**TASK DETAILS**:
Can you add -129 to every coordinate in the answers while you write out again the material, starting at the line that has "You are a computer-use" and stopping after the line that has "[x=1562, y=531]"? Keep everything else on those lines word for word, and leave the pictures out.

**INFORMATION SHOWN**:
·····
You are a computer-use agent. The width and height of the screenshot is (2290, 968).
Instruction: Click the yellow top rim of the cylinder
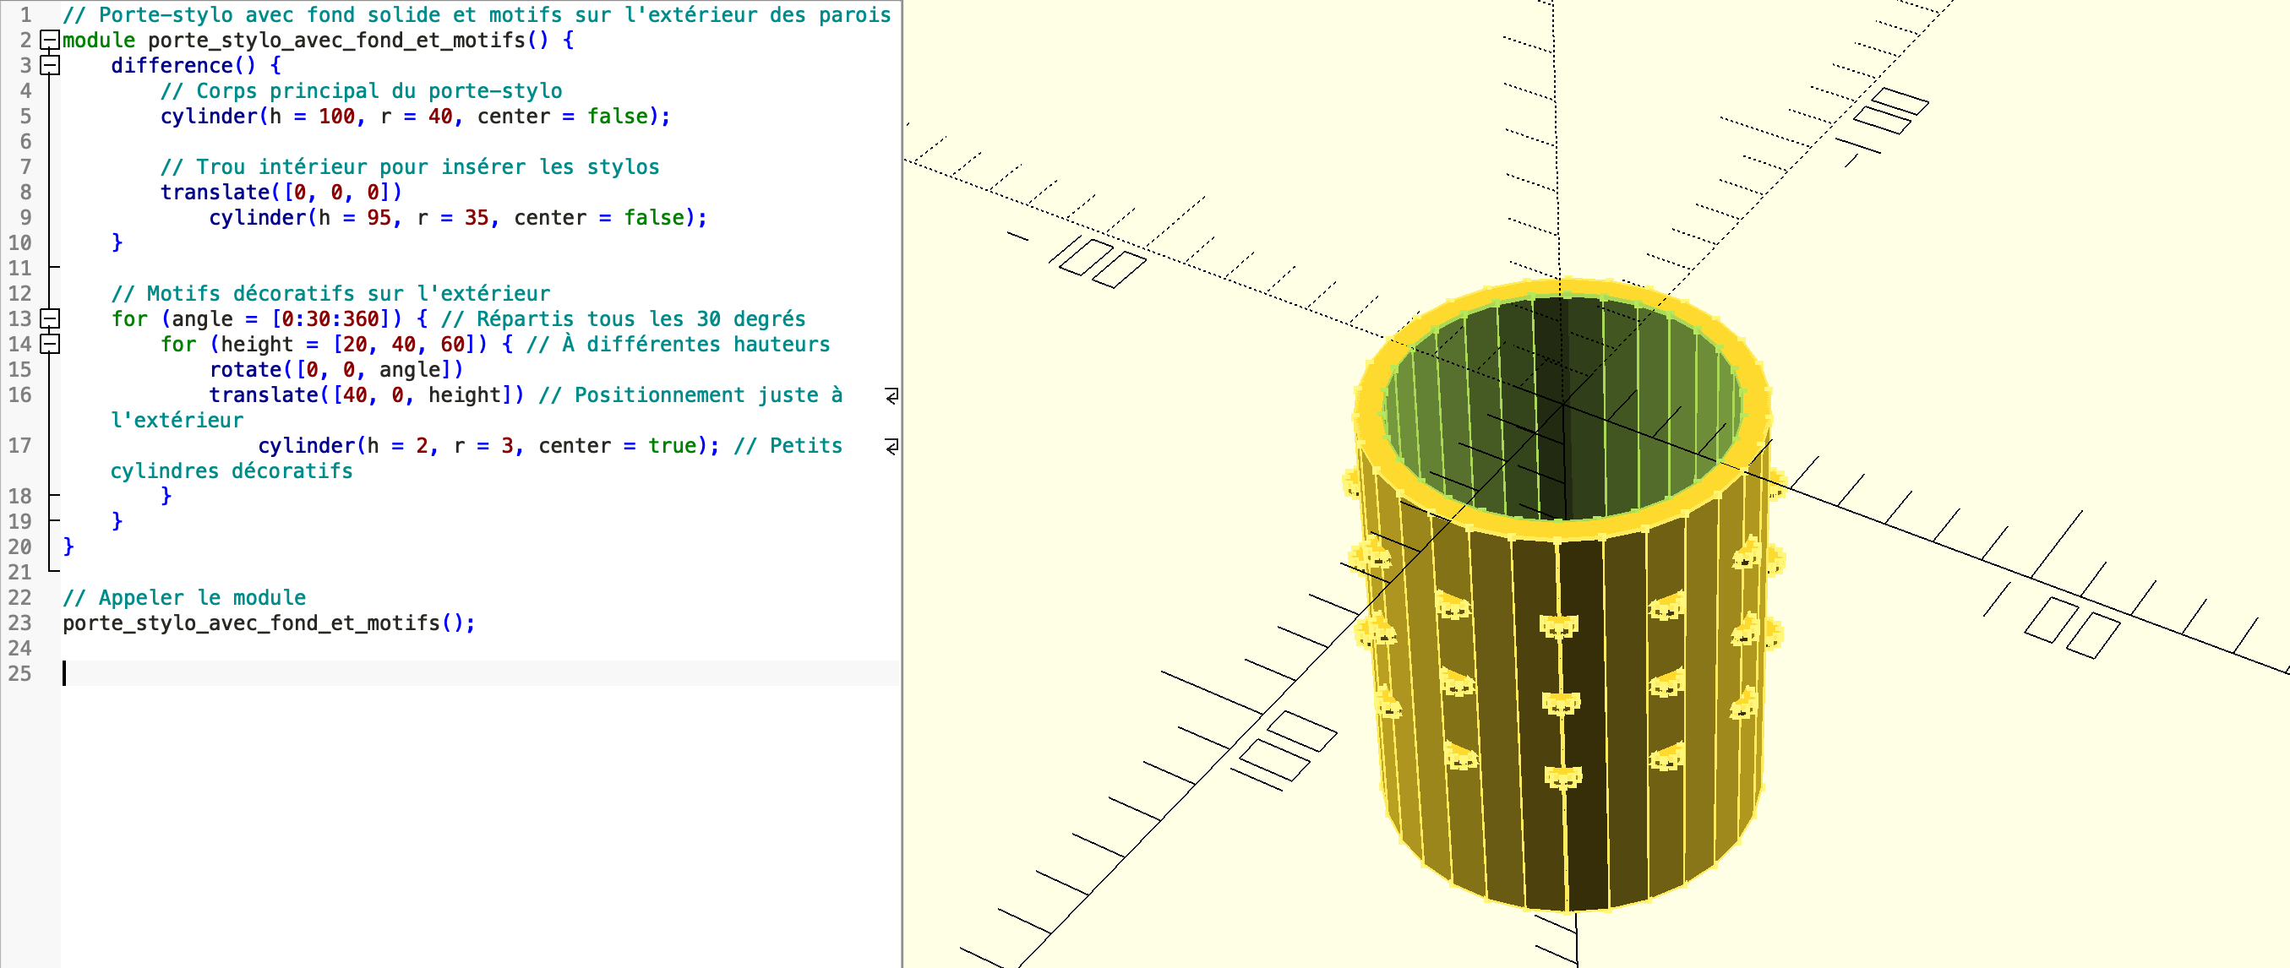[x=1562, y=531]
·····
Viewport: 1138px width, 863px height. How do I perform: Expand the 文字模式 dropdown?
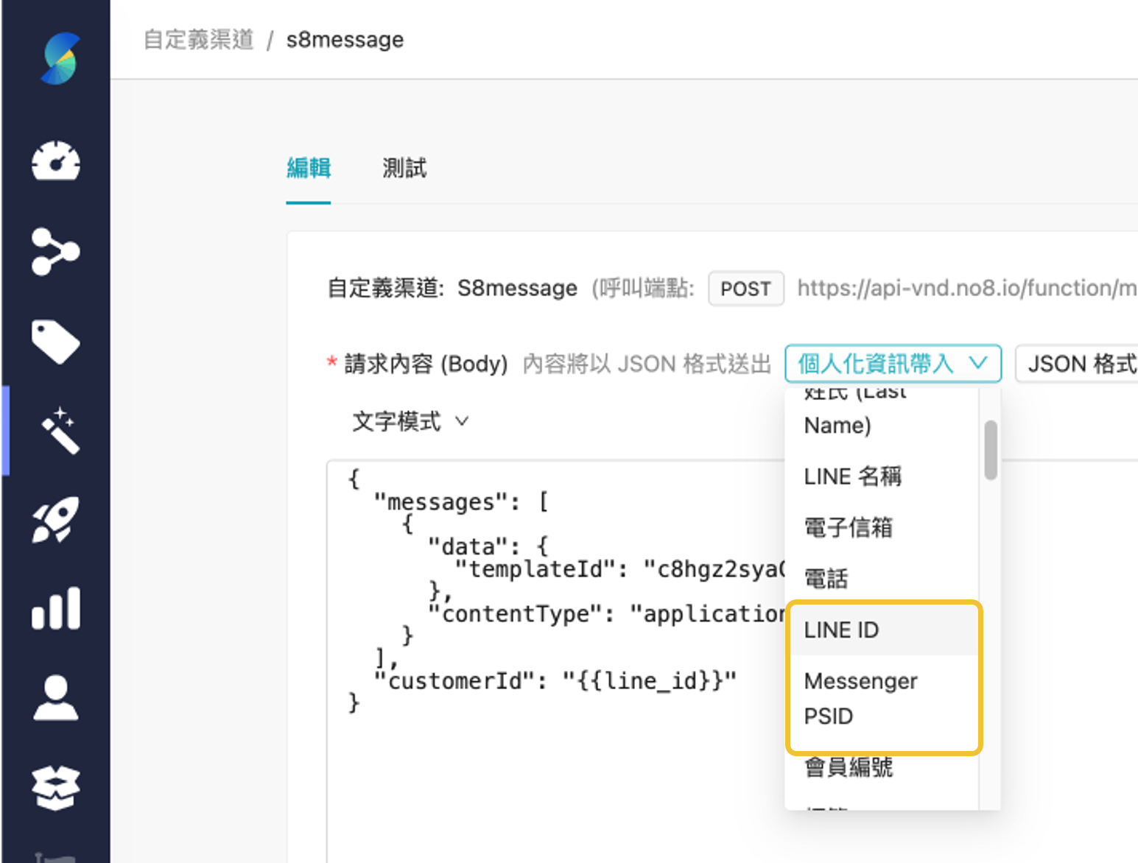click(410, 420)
·····
**TASK OUTPUT**:
You are a computer-use agent. The width and height of the screenshot is (2290, 968).
Instruction: Click the yellow top rim of the cylinder
[x=1433, y=402]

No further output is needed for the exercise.